### EXERCISE REQUIREMENTS
a – Please copy the stretch of the column from "Congress, BJP and" through "act of ‘criminality’.", substituting "shuttered" for "defunct".
b – According to the column, for how many years did the Allahabad High Court disqualify Indira Gandhi?

### SOURCE PASSAGE
Pakistan Today

Congress, BJP and Pakistan

Political point-scoring wins nothing

 

‘I am the daughter-in-law of Mrs Indira Gandhi’. I have not been able to comprehend this remark by Congress President Sonia Gandhi even after two weeks. The question is that of Rs90 crore which the defunct National Herald had obtained from the government and had not paid back. A court has adjudged the non-payment as an act of ‘criminality’.

Sonia’s son, Rahul, has gone to the extent of characterising the court judgment as a ‘political vendetta’ by the Modi government against them and the Congress party. It is a court judgment. How does the government come in the picture?

Because of public horror, the Congress is changing its stance and delinking Rahul’s remark with the Court’s judgment. Former Congress Law Minister Kapil Sibbal has given Rahul’s irresponsible observation and has called it as the government vendetta by the BJP against the Congress. He is not convincing because Rahul’s remark came a day after of the Court judgment.

Indeed, both Sonia and Rahul have politicised the loan which they apparently do not want to repay. Both, the mother and the son, have dragged in the Modi government and the BJP unnecessarily. How do the party and the Prime Minister come in the picture?

Sonia Gandhi is behaving in the same manner as her mother-in-law did. Had Sonia been in power she would have followed her mother-in-law’s footsteps and imposed the emergency to suspend the constitution, to gag the press and to detain one lakh people without trial? After losing at Allahabad High Court, which disqualified Indira Gandhi for six years for having used the government machinery, Indira Gandhi went berserk. Instead of submitting her resignation from the Lok Sabha, she imposed the emergency and had the law relating to the election amended retrospectively so as to cover her illegal election. She got it endorsed by Parliament which practically had no opposition because she detained the opposition members without trial so as to have a smooth sailing in Parliament.

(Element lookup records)
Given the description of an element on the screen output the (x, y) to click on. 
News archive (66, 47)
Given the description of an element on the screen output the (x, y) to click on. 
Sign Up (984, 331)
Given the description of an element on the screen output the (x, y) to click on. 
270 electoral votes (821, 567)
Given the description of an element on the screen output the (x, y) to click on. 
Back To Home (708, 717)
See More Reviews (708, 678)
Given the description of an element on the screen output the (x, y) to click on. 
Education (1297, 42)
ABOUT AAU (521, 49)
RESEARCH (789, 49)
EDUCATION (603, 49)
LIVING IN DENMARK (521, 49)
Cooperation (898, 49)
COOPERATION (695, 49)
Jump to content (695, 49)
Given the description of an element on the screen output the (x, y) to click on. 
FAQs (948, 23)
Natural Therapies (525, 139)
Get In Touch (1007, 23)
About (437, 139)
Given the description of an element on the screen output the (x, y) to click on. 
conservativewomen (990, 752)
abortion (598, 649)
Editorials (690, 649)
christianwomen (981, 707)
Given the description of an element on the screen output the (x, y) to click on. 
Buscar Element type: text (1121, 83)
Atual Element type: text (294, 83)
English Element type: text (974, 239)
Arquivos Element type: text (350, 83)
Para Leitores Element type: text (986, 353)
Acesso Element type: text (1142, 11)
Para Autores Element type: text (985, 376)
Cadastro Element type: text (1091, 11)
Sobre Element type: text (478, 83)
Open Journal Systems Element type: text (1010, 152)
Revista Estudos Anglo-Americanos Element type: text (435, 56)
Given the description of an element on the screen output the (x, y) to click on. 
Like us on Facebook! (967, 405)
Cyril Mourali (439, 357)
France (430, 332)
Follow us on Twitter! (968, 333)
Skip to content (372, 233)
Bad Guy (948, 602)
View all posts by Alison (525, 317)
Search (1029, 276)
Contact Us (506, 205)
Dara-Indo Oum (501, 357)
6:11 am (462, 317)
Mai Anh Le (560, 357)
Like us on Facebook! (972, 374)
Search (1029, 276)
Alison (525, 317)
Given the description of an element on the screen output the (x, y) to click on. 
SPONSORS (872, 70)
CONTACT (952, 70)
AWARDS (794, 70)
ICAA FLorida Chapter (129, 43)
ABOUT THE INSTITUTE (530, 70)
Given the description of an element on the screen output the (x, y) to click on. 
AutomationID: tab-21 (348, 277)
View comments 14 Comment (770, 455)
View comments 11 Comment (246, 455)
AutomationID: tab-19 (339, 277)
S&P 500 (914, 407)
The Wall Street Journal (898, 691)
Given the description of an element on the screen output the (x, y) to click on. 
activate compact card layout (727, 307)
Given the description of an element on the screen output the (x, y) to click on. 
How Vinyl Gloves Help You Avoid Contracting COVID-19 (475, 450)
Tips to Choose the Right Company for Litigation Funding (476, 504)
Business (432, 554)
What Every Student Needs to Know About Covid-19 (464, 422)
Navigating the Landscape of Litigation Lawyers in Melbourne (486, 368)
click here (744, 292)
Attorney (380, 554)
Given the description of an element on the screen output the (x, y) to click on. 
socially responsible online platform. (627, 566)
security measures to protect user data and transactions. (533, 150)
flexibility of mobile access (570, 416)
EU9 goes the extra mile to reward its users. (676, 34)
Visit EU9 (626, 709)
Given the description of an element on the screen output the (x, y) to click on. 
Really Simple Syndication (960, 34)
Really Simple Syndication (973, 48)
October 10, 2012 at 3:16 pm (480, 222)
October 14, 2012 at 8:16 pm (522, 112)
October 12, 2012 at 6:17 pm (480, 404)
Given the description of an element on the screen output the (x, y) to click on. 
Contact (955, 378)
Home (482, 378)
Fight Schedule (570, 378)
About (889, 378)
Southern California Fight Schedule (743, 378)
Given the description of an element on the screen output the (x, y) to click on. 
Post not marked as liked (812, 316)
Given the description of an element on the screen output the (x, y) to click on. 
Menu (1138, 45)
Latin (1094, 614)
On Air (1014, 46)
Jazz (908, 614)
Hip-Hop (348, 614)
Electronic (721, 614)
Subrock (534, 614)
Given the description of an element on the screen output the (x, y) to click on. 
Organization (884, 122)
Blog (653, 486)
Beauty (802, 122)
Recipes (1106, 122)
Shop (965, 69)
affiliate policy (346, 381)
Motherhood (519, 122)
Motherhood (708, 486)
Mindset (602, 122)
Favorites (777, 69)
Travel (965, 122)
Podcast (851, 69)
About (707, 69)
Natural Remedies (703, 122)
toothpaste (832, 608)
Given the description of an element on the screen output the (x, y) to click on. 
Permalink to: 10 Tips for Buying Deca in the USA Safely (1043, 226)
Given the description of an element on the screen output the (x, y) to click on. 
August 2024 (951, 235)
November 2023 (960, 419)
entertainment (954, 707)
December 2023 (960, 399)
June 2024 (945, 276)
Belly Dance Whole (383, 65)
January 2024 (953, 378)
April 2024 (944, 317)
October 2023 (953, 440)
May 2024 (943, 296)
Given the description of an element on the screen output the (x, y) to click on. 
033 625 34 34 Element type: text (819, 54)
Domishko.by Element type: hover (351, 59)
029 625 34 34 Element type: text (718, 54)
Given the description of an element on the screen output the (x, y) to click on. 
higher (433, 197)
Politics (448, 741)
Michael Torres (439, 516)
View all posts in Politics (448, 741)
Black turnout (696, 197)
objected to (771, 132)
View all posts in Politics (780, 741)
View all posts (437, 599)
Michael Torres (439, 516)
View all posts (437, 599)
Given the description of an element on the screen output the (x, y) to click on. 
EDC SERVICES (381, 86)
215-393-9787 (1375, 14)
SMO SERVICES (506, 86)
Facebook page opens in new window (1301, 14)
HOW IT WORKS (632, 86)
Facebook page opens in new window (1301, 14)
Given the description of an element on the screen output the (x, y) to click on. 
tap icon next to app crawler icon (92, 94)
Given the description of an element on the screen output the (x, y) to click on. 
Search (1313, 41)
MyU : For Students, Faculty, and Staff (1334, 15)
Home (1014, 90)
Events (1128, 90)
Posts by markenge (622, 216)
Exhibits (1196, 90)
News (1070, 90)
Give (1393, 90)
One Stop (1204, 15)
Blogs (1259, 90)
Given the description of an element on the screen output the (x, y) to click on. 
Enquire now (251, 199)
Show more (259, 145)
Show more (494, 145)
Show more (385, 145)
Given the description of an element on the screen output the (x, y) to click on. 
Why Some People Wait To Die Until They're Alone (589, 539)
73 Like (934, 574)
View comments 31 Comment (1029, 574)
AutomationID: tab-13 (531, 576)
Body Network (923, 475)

### ANSWERS TO THE TASKS
a –
Congress, BJP and Pakistan

Political point-scoring wins nothing

 

‘I am the daughter-in-law of Mrs Indira Gandhi’. I have not been able to comprehend this remark by Congress President Sonia Gandhi even after two weeks. The question is that of Rs90 crore which the shuttered National Herald had obtained from the government and had not paid back. A court has adjudged the non-payment as an act of ‘criminality’.

b – Six years.